--- SUPPLIED RECORDS Enclosed Below ---

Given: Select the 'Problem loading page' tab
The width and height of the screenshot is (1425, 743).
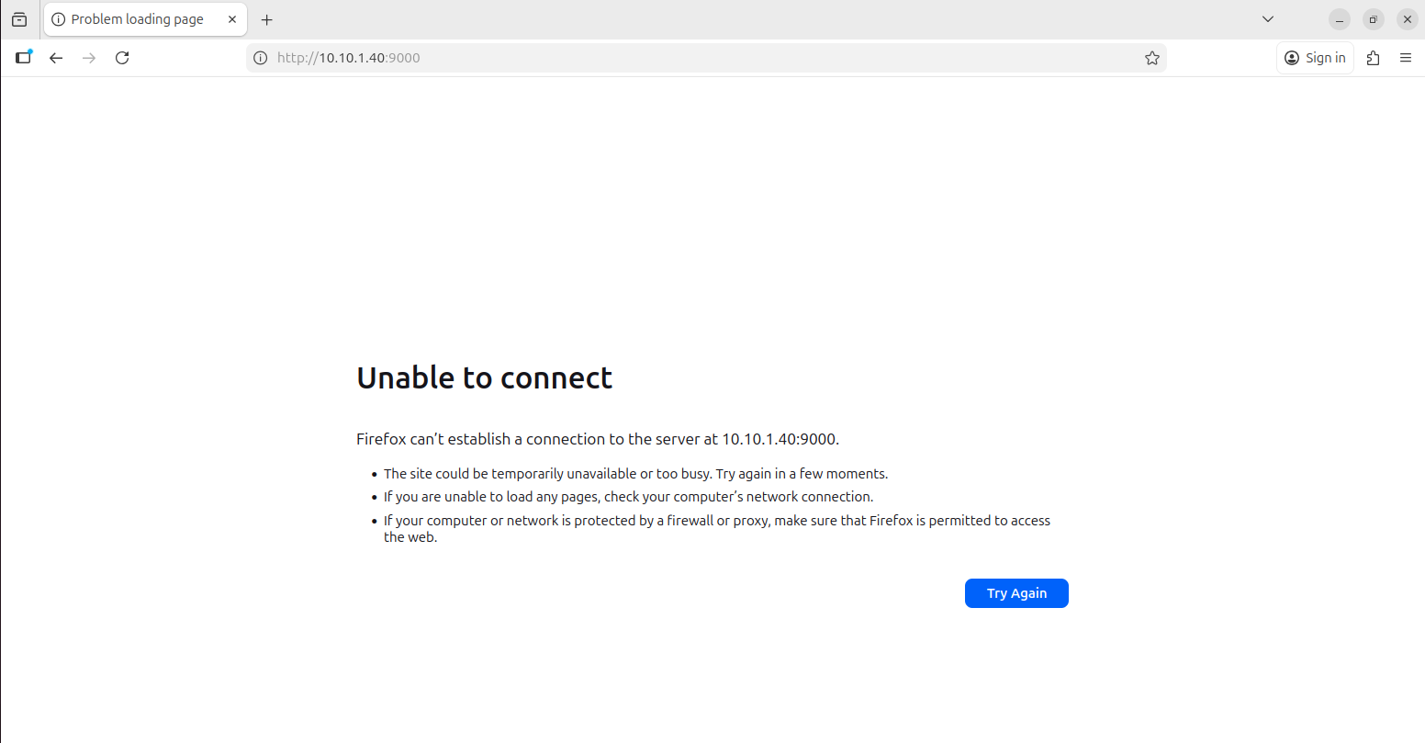Looking at the screenshot, I should [x=137, y=19].
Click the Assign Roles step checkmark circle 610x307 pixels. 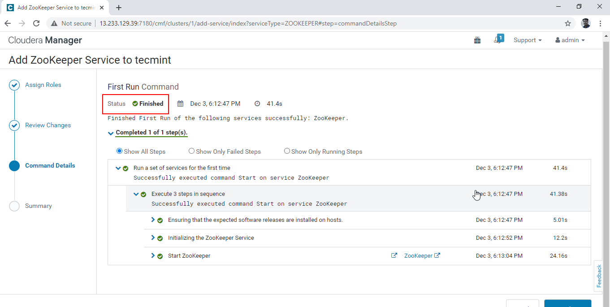14,85
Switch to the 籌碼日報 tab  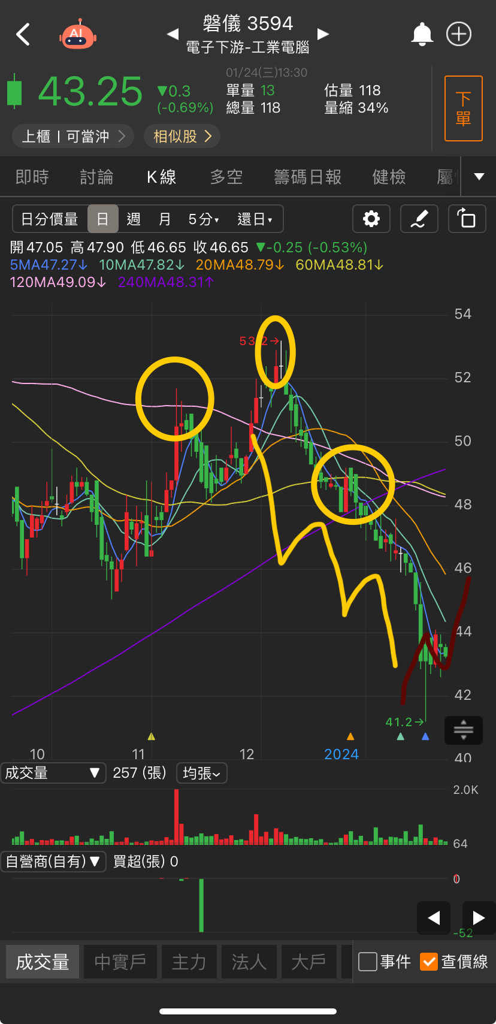click(x=307, y=177)
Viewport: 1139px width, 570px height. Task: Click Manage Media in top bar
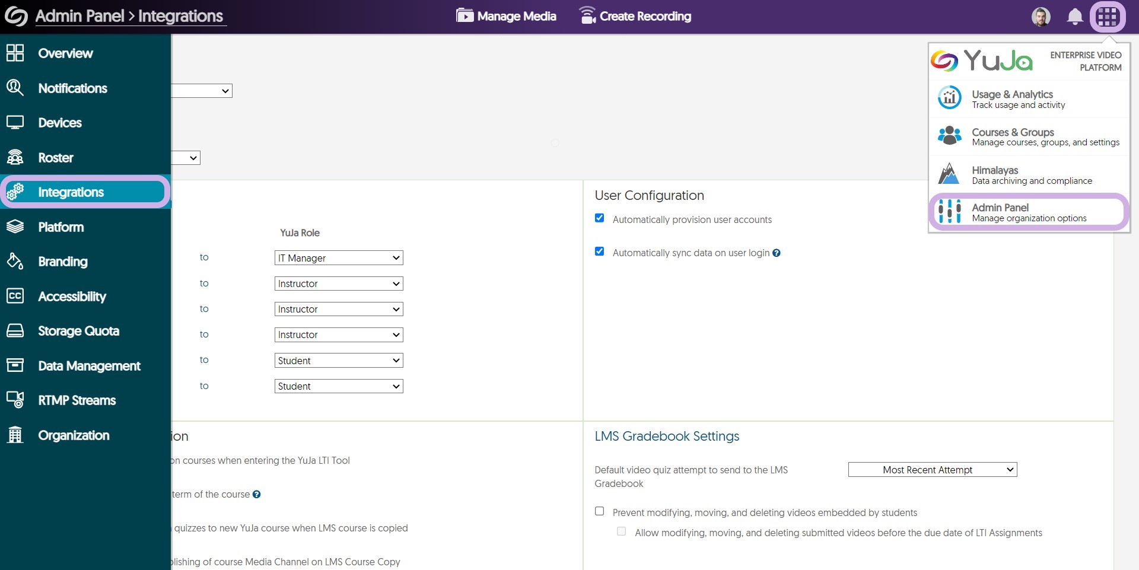506,16
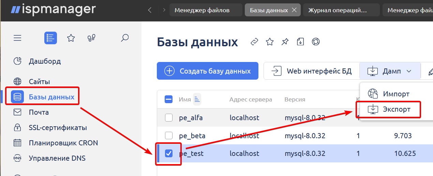Choose Экспорт from the dump menu
The width and height of the screenshot is (433, 176).
click(x=389, y=110)
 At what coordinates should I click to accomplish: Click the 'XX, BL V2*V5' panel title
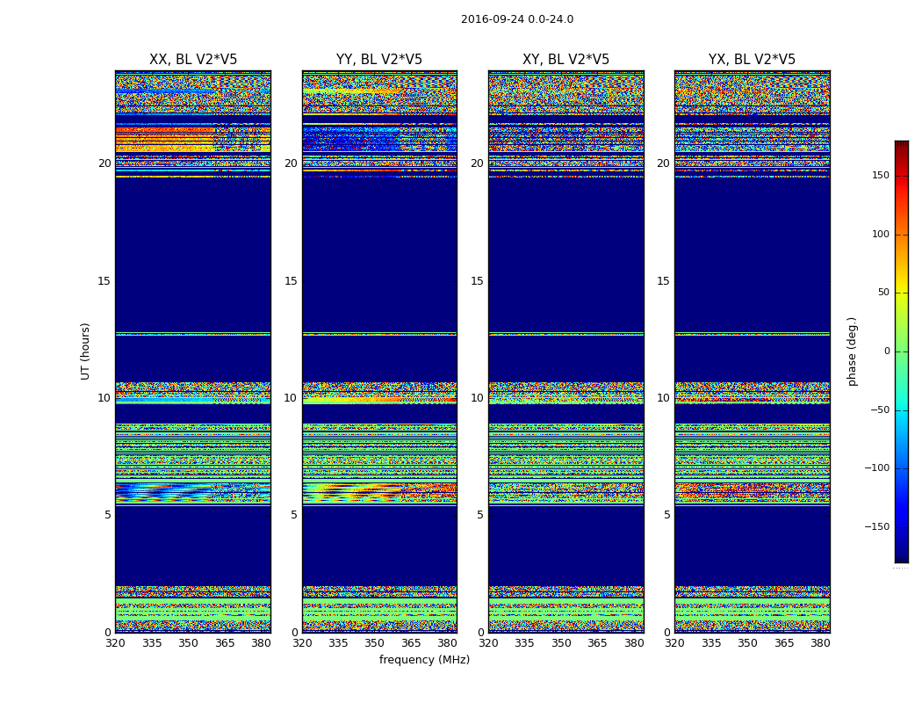193,60
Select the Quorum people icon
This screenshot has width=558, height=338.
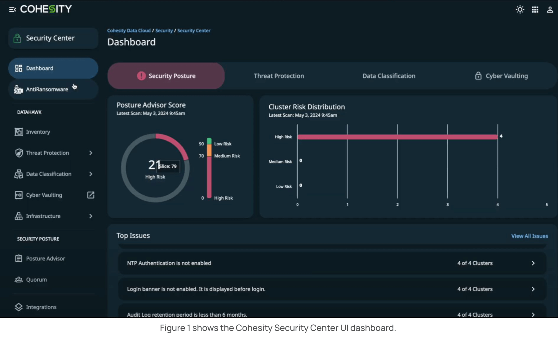pos(19,280)
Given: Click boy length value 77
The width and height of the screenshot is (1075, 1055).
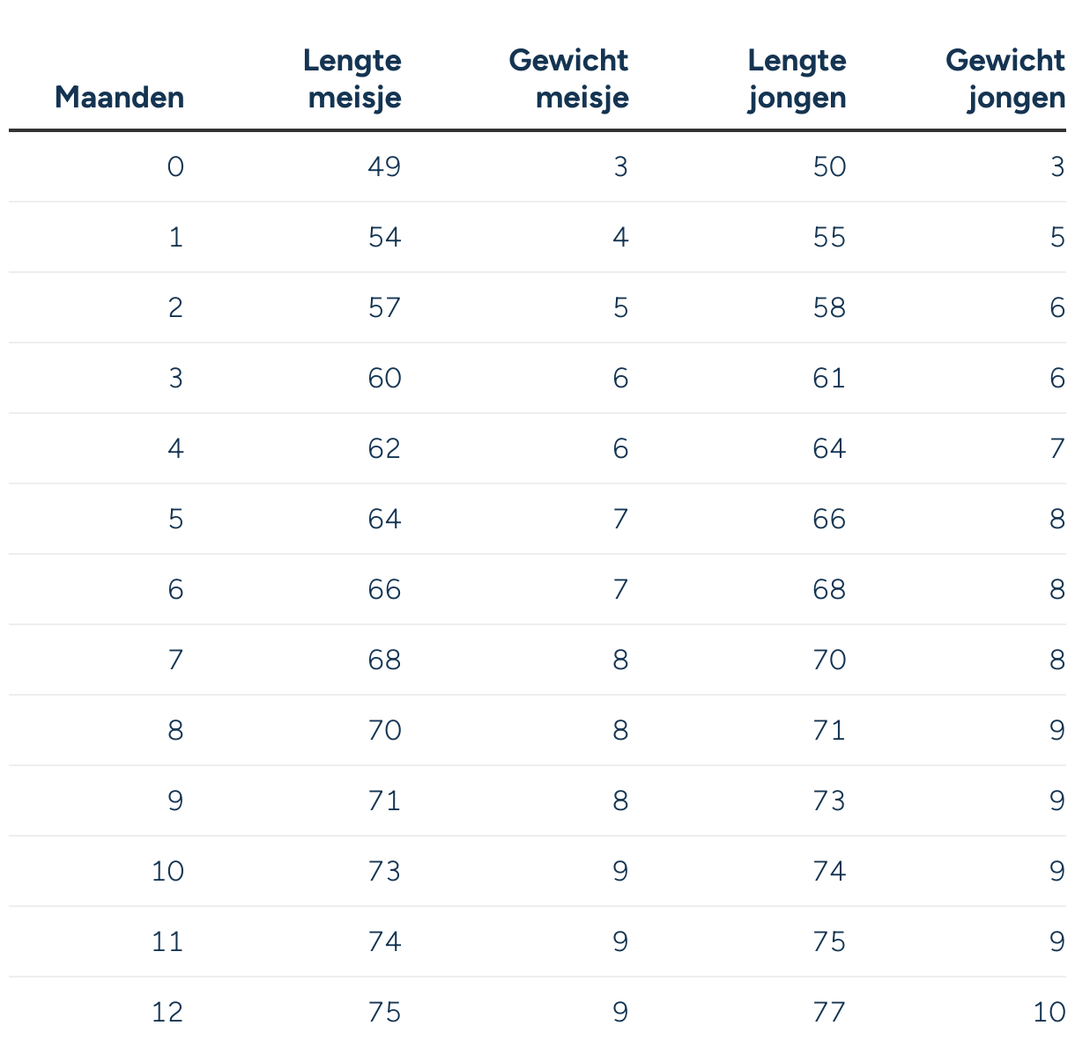Looking at the screenshot, I should pos(829,1013).
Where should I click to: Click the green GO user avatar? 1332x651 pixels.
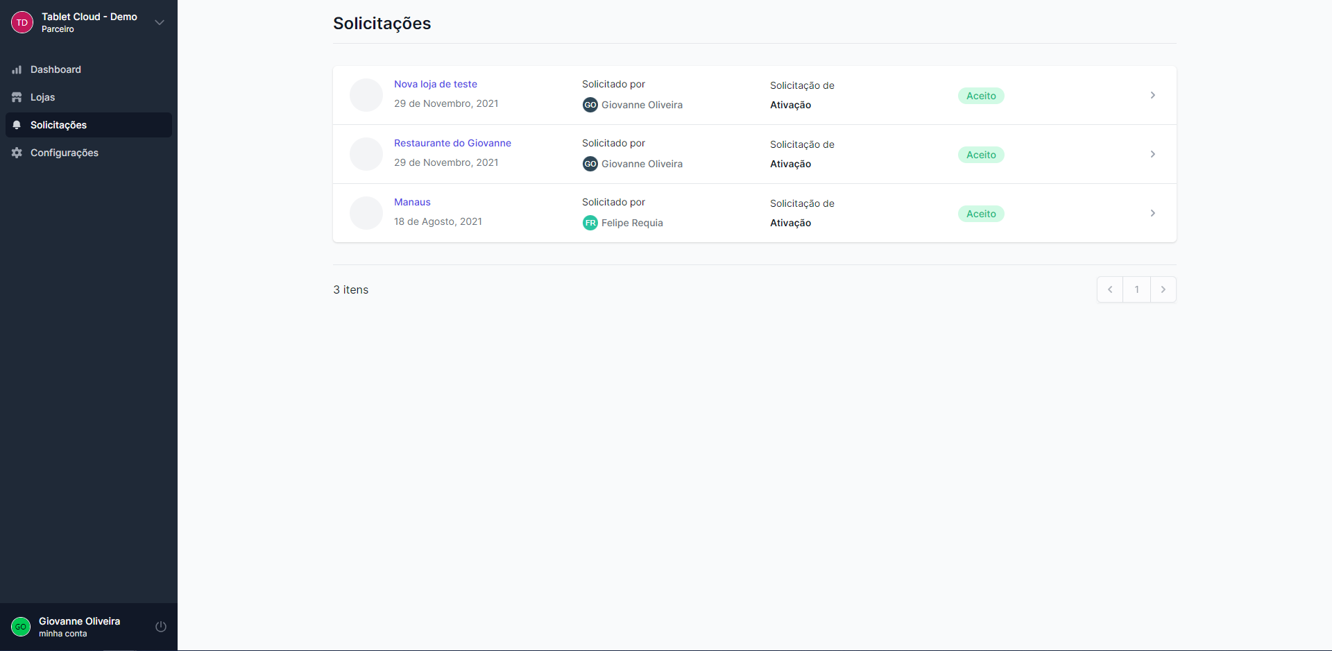click(x=21, y=627)

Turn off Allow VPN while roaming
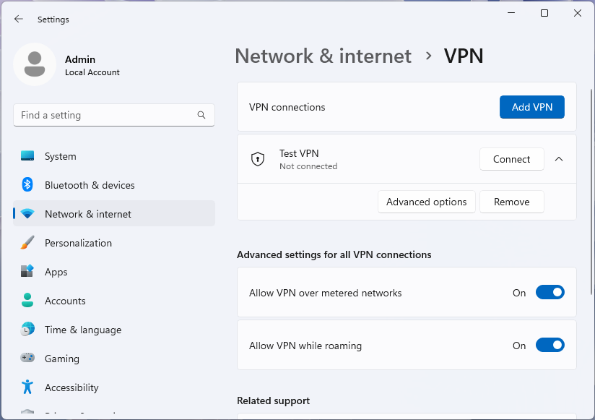click(x=550, y=345)
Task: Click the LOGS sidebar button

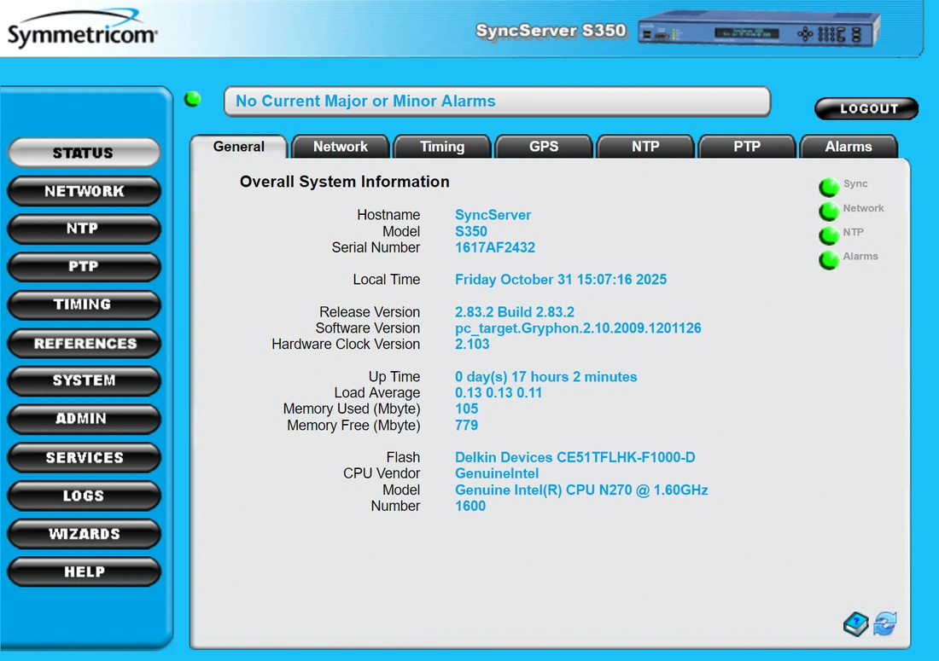Action: pyautogui.click(x=84, y=496)
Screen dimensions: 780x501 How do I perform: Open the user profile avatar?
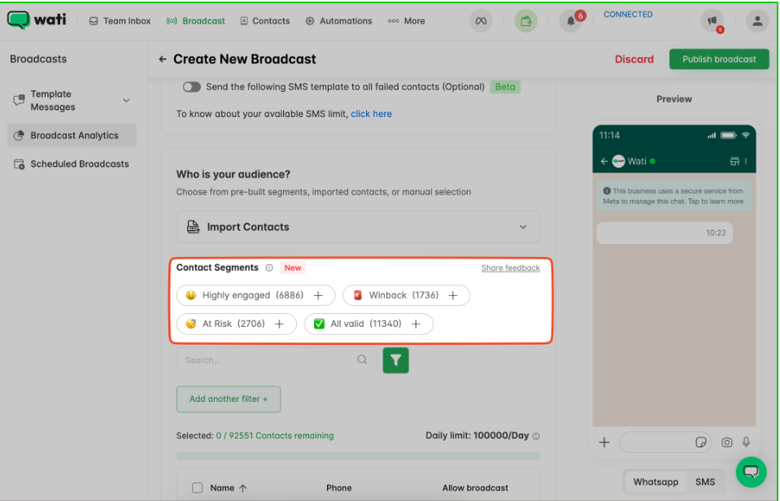[757, 21]
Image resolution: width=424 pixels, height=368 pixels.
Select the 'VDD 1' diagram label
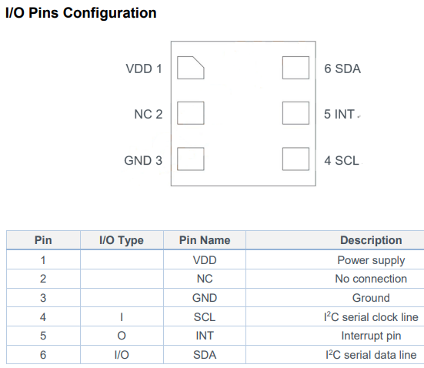pyautogui.click(x=144, y=69)
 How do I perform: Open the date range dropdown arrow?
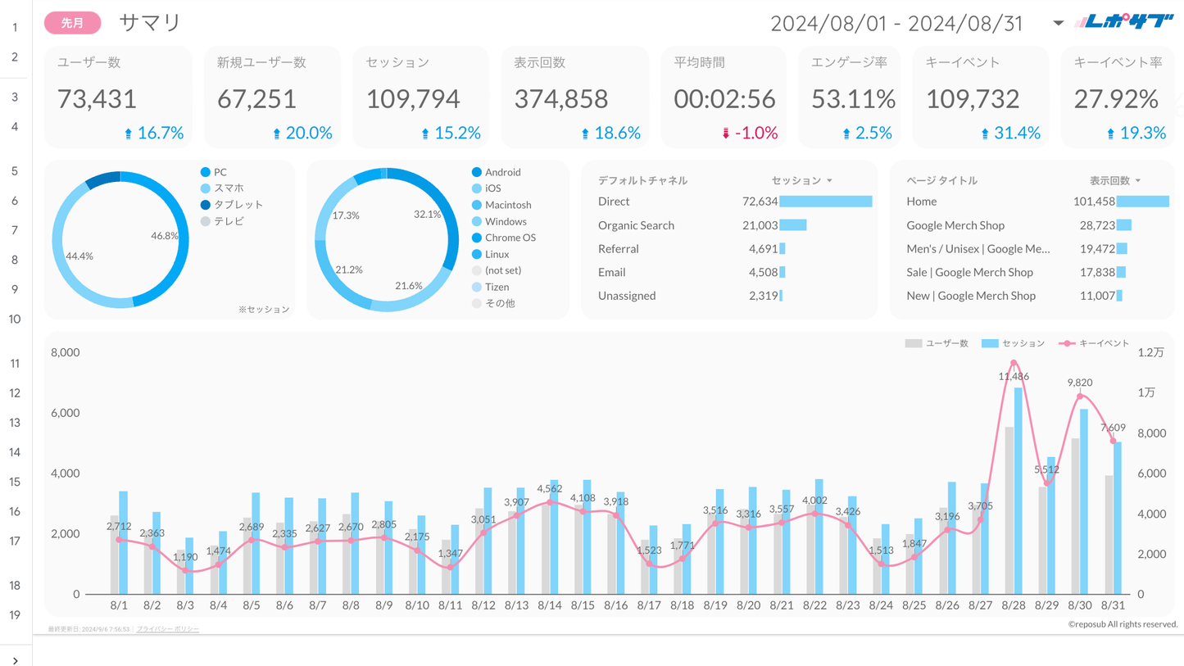point(1058,23)
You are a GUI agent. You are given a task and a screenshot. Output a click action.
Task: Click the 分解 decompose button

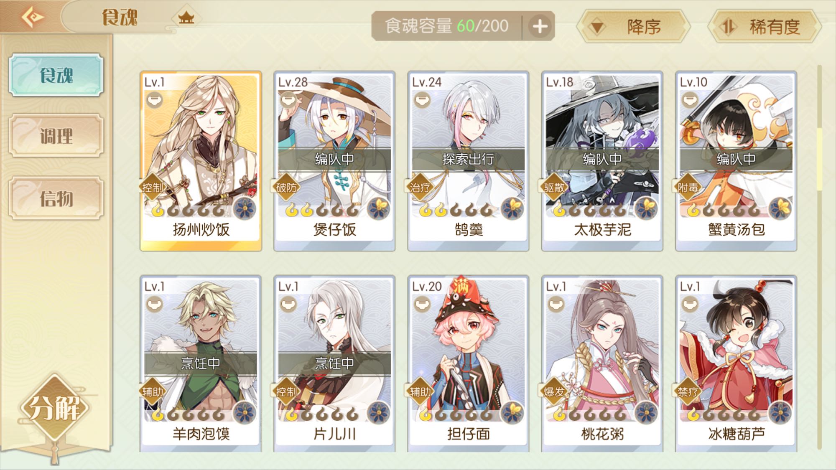(55, 408)
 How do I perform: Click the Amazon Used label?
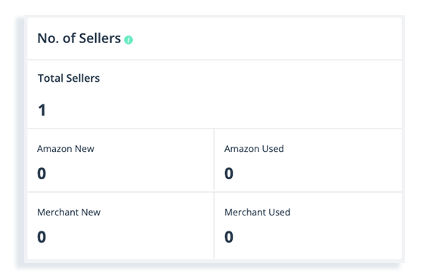click(x=254, y=149)
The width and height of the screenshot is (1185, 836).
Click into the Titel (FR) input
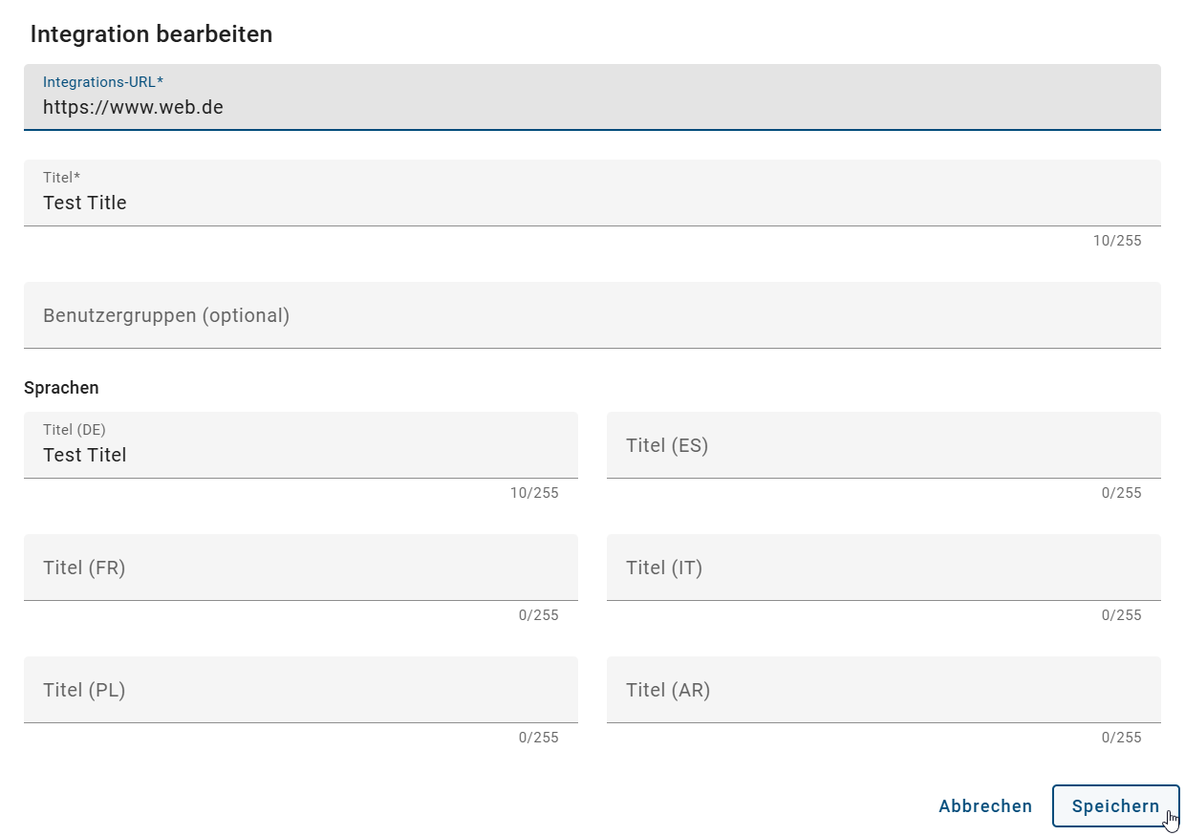point(301,568)
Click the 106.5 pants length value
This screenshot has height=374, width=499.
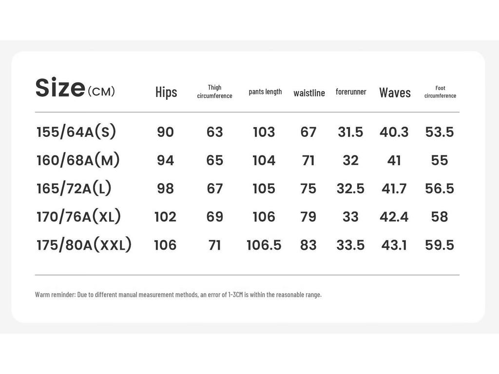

--- End of Enclosed SUPPLIED RECORDS ---

__TASK REQUIREMENTS__. What is needed here is an exact copy of the lines from the line containing "Given: Click boy length value 77" through the end of the records, with every picture left out.

__RESULT OF THE EXERCISE__.
Given: Click boy length value 77
The width and height of the screenshot is (1075, 1055).
Looking at the screenshot, I should pos(829,1013).
Where should I click to: Click the green GO user avatar? 1332x651 pixels.
click(x=21, y=627)

Turn off Allow VPN while roaming
click(x=550, y=345)
Task: Click the LOGS sidebar button

Action: pyautogui.click(x=84, y=496)
Screen dimensions: 780x501 How do I perform: Open the user profile avatar?
[757, 21]
Image resolution: width=424 pixels, height=368 pixels.
Select the 'VDD 1' diagram label
pyautogui.click(x=144, y=69)
 How do I perform: Open the date range dropdown arrow?
point(1058,23)
You are a GUI agent. You are given a task and a screenshot. Output a click action.
Task: Click the 分解 decompose button

(55, 408)
 How do I perform: Click the Amazon Used label?
click(x=254, y=149)
The width and height of the screenshot is (1185, 836).
Click into the Titel (FR) input
point(301,568)
Click the 106.5 pants length value
This screenshot has height=374, width=499.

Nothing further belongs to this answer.